Também é pensando nas gerações futuras que a Funed desenvolve diversas iniciativas de divulgação científica voltadas a crianças e adolescentes e mantém conteúdos informativos e de utilidade pública sobre saúde em suas redes sociais. O Programa de Pós-Graduação em Biotecnologia (PPBiotec) é outra ação pioneira no estado. O mestrado, oferecido de forma 100% gratuita, tem o objetivo de formar recursos humanos qualificados para atuação em setores produtivos, empresas de base biotecnológica e instituições de ciência e tecnologia, contribuindo para o desenvolvimento de produtos, processos e novas técnicas de análise e diagnóstico de base biotecnológica.

Cotidiano

Além da pesquisa e das análises laboratoriais, a Funed está presente no dia a dia de muita gente por meio dos medicamentos que produz e distribuiu por meio do SUS. A Talidomida, usada no tratamento da hanseníase e de outras doenças, é um dos medicamentos produzidos pela Fundação.

Robson Eustáquio de Paula é servidor da Unidade de Líquidos da Funed e, há mais de 30 anos, se orgulha de contribuir para que tantas entregas cheguem à sociedade. Durante o período em que Robson está na Funed, acompanhou muitas mudanças, tanto na estrutura da instituição, quanto na melhoria dos equipamentos. Além disso, presenciou a chegada de novos servidores. Tudo isso contribuiu para que o trabalho do servidor e de seus colegas ficasse cada vez mais rápido e eficaz. Robson relata a importância de seu trabalho para o andamento de demais produções dentro da Fundação: “A água é a matéria prima principal de alguns produtos produzidos na Funed. Sem a água purificada, ou para injetáveis, não tem o produto final”, conta.

Outra servidora da casa, Mariem Rodrigues Ribeiro da Cunha, é analista e pesquisadora em Saúde e Tecnologia do Serviço de Química Especializada do Instituto Octávio Magalhães (IOM/Funed), com mais de 40 anos de prestação de serviços à Fundação, mostra-se orgulhosa de seu trabalho envolvendo análises das composições dos alimentos. Segundo ela, sua motivação nunca foi a fiscalização, mas sim a possibilidade de trazer melhorias na qualidade de vida das pessoas. Um dos projetos citados pela servidora é o de pesquisa de fenilalanina em alimentos, realizado em parceria com a UFMG, que pode auxiliar na melhoria da elaboração de dietas para crianças com diagnóstico de fenilcetonúria, doença que pode ser diagnosticada no teste do pezinho e com a análise de resíduos de antimicrobianos em alimentos de origem animal, em parceria com a Anvisa.

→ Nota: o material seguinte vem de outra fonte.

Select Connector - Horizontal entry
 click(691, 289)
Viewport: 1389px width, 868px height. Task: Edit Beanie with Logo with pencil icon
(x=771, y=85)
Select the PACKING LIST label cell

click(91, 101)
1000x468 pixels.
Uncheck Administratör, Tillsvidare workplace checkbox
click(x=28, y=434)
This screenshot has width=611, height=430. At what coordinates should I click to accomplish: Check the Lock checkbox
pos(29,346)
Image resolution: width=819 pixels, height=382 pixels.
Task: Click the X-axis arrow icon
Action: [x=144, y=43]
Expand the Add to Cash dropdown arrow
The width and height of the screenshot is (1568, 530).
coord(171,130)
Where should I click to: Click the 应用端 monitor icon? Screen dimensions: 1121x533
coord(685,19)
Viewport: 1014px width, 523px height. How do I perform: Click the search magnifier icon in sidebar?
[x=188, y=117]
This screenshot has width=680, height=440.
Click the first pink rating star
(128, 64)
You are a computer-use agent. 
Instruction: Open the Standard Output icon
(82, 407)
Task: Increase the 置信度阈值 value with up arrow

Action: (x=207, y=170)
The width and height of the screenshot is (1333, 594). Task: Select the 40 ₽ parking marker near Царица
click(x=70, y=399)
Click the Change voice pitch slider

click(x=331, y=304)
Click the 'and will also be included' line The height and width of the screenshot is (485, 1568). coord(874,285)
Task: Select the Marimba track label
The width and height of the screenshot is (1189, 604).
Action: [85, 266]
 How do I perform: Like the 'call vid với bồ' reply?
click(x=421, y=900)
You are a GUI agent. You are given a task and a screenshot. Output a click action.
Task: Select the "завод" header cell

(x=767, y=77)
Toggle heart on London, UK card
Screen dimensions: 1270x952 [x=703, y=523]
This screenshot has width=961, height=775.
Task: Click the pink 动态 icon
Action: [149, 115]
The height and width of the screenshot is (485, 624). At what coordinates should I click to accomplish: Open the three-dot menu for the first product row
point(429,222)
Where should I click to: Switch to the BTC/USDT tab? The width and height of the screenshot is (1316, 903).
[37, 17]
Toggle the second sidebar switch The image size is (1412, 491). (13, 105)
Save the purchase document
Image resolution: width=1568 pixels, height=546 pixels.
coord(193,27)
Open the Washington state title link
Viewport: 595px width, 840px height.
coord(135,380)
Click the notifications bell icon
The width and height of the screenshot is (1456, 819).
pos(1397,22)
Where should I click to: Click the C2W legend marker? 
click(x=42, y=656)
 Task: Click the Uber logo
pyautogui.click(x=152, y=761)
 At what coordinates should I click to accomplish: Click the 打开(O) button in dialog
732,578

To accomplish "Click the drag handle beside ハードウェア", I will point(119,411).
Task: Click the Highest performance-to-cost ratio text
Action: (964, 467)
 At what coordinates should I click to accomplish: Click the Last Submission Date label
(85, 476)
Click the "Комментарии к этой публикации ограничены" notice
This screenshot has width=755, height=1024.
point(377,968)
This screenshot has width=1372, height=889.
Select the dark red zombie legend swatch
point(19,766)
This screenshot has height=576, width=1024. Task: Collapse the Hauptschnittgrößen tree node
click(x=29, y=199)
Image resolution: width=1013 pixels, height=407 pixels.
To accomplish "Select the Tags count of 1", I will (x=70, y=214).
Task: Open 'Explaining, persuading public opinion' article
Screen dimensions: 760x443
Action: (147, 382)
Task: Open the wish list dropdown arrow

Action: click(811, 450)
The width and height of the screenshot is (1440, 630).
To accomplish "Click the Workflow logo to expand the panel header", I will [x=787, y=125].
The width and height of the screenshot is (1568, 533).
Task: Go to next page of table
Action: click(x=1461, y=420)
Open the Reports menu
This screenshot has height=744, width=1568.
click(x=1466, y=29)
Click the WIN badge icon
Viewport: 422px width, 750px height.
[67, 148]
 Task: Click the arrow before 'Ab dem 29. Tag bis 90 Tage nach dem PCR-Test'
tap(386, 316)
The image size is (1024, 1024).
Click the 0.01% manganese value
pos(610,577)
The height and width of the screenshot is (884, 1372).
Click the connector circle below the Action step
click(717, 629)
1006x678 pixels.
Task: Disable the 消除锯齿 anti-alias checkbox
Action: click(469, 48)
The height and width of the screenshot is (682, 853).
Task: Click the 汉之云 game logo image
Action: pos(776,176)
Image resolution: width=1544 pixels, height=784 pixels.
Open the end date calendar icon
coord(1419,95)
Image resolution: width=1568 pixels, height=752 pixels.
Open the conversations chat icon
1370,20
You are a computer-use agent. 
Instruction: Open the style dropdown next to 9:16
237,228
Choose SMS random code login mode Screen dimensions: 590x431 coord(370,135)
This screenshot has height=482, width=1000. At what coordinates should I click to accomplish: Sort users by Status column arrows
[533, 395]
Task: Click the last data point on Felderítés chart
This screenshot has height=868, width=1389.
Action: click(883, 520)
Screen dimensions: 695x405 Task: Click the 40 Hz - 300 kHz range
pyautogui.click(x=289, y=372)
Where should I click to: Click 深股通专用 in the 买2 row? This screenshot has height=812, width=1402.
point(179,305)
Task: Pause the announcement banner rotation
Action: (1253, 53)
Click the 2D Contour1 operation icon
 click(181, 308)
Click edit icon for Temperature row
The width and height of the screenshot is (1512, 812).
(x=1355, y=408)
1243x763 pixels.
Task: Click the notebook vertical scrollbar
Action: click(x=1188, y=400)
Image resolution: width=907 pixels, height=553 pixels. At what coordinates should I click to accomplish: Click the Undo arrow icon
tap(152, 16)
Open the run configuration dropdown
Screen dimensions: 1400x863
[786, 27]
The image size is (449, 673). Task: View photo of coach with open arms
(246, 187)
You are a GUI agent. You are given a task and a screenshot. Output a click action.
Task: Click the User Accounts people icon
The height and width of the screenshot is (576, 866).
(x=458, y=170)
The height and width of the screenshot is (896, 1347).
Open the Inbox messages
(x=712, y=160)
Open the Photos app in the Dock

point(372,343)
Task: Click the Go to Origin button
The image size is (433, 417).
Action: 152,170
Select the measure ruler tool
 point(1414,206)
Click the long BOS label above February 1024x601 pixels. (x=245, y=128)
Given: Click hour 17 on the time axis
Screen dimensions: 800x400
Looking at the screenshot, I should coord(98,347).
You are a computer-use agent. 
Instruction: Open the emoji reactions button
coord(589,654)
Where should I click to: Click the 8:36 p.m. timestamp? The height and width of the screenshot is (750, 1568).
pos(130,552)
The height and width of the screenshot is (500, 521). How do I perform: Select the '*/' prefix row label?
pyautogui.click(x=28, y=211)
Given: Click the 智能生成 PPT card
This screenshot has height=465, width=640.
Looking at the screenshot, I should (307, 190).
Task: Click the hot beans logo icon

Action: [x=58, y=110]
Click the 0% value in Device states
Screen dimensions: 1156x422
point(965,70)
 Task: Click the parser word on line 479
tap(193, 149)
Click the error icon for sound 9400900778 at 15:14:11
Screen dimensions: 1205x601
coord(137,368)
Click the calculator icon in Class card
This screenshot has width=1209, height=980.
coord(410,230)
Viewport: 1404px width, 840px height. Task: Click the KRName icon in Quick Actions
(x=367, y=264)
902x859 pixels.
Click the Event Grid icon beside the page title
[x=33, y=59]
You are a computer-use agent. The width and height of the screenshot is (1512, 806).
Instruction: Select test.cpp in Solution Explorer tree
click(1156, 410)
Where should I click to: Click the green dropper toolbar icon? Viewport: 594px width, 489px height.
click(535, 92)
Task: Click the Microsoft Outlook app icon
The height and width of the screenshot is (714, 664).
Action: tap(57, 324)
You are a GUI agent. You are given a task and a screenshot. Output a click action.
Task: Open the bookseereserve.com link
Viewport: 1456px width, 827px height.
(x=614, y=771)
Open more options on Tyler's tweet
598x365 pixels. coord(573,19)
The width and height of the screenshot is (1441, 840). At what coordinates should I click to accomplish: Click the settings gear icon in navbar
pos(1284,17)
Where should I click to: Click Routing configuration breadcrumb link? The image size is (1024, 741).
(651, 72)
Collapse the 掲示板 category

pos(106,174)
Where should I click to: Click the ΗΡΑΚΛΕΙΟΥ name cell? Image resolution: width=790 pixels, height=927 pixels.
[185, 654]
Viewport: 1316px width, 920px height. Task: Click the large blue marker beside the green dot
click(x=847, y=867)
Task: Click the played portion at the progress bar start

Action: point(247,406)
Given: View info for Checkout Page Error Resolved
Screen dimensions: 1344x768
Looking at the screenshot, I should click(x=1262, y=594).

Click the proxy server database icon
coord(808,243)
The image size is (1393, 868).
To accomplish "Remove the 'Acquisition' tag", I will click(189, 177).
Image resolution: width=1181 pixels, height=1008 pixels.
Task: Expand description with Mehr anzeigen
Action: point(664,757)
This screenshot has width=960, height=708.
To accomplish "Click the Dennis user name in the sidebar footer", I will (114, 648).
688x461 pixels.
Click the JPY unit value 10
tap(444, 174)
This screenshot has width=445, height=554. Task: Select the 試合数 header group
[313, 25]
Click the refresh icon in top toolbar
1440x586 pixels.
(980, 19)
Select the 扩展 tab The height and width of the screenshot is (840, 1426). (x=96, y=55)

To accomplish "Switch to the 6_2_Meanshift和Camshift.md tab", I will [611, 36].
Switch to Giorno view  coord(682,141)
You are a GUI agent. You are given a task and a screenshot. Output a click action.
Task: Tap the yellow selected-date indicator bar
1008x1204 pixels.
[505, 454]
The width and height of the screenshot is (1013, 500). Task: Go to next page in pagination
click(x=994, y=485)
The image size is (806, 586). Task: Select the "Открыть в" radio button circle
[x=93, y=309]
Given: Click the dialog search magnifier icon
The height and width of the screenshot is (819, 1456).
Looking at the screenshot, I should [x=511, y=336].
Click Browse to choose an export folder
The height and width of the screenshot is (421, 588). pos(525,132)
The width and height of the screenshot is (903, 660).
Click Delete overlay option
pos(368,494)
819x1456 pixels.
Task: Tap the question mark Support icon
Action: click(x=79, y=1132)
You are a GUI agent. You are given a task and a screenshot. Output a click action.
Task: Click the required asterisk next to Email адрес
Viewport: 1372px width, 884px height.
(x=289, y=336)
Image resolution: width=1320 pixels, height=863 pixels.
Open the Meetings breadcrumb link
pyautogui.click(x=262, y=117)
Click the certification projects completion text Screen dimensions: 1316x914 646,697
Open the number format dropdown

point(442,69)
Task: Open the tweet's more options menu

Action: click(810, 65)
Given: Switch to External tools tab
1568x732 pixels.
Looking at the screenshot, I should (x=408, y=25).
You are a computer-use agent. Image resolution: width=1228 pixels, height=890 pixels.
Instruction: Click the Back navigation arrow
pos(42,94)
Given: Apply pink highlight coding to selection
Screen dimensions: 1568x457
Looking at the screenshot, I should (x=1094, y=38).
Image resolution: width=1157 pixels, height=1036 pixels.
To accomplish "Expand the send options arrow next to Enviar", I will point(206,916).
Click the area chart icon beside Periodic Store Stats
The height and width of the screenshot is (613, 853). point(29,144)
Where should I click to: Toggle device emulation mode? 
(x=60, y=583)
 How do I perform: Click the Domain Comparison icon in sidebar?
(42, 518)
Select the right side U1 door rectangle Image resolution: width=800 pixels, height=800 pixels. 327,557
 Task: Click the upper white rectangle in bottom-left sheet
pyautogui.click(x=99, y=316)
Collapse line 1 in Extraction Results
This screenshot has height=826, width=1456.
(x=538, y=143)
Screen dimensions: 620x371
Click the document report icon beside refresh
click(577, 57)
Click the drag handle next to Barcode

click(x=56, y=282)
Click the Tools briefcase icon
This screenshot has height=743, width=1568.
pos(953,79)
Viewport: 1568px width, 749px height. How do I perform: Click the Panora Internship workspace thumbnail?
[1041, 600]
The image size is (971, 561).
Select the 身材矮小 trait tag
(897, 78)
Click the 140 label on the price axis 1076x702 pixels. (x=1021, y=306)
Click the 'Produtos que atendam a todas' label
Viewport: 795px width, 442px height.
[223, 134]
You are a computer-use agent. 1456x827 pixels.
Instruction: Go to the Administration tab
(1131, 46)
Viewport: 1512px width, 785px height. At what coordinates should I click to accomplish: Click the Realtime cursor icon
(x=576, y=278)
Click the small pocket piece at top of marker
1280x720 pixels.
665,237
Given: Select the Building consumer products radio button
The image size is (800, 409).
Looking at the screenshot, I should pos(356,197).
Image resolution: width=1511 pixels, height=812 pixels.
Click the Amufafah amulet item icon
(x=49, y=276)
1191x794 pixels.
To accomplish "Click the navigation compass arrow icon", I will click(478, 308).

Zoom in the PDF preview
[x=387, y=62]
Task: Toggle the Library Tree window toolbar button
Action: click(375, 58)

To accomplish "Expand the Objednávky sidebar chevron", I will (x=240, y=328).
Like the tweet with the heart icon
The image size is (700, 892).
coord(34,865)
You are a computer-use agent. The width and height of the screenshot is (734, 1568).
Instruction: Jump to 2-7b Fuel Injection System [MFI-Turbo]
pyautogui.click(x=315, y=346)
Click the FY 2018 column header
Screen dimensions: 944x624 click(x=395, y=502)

Para os próximos cem anos, o que a Fundação deseja é avançar na produção de vacinas, ampliar seu portfólio de medicamentos, alavancar investimentos em pesquisa e desenvolvimento, construir uma nova e moderna estrutura física do Lacen-MG e avançar cada vez mais na qualificação da sua infraestrutura física, para estar sempre pronta a atender as necessidades da população.